February 17, 2020 2 min read
Flat, toned abs are probably the most common goal of exercisers. It’s also an aspiration that is much more complicated than simply doing hundreds and hundreds of sit-ups each day.
With consistency, these 5 steps can make toning your abs easy. Keep reading to learn what it takes to get rid of excess body fat and replace it with a smooth, flat stomach.
Step 1: Cardio training and Strength Training. Maintaining healthy body weight is crucial in getting a toned belly. You can do a thousand sit-ups every day, but with too much body fat you will never see the muscles that you’re working. Unless you are at a healthy weight your abs muscles will stay hidden underneath the fat. Cardio & total body strength training will help you burn calories and keep a lean figure. Aim for at least 30 minutes of cardio at least 4 days a week for the best results for toning.

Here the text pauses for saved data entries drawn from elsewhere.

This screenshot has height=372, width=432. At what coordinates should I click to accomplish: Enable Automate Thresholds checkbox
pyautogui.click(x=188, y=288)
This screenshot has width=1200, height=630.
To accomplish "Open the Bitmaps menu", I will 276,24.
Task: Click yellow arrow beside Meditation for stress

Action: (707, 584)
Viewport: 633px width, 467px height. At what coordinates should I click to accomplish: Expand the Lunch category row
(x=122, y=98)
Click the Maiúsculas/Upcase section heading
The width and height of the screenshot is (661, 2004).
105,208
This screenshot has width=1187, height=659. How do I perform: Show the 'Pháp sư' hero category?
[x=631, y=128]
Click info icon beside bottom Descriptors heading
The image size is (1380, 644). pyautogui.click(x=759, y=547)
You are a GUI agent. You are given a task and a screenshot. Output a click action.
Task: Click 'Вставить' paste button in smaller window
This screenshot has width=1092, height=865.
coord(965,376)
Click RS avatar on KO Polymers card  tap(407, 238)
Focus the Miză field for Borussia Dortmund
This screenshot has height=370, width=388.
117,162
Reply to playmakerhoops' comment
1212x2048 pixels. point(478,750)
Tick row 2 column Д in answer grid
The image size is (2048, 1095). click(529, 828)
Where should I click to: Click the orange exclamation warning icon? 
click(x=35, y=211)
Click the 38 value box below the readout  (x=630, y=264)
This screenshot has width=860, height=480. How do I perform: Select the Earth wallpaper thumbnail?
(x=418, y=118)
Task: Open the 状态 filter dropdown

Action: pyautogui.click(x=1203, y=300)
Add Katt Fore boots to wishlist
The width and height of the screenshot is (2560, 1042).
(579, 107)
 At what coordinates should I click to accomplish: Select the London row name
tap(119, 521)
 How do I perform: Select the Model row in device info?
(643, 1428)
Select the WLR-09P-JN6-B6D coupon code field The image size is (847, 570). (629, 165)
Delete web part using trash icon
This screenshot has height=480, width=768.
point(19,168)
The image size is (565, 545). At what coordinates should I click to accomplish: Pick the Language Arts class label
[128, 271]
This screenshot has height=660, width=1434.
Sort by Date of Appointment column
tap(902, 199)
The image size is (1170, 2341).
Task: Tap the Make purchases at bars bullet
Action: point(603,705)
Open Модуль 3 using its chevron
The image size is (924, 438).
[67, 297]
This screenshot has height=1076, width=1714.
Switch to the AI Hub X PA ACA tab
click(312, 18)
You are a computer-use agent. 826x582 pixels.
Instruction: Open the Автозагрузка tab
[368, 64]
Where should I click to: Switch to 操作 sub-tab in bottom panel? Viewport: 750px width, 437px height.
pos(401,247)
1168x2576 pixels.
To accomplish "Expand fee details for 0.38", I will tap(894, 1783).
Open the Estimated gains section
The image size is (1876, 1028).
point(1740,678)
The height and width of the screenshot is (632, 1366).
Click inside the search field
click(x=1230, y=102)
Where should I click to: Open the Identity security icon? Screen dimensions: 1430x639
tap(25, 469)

Step 2: Abdominal exercises. Exercising those abdominal muscles is important for getting a washboard stomach but variety is what will bring you the best results. Work the entire abs set; upper, lower, sides and oblique's in order to see a difference.
Step 3: Healthy eating. All of the cardio and sit-ups in the world will go down the drain if you eat unhealthily or take in too many calories. What your diet consists of matters as well; make sure that you eat plenty of fruits, vegetables, fiber, and whole grains.
Step 4: Avoid excess sodium, alcohol, and soda. All of these lead to either empty calories or bloat that all serve as barriers to toning your stomach. Even diet sodas, while free of calories, are harmful to health and cause the body to retain extra fluids.
Step 5: Proper hydration. Drink plenty of water in order to help avoid bloating and puffiness, which will conceal toned stomach muscles. Even if you have eaten too much sodium, the water you drink can help flush it out faster. Make sure that you are staying properly hydrated in order to rid the body of toxins, keep your metabolism at its peak, and make defining your abdominals easier.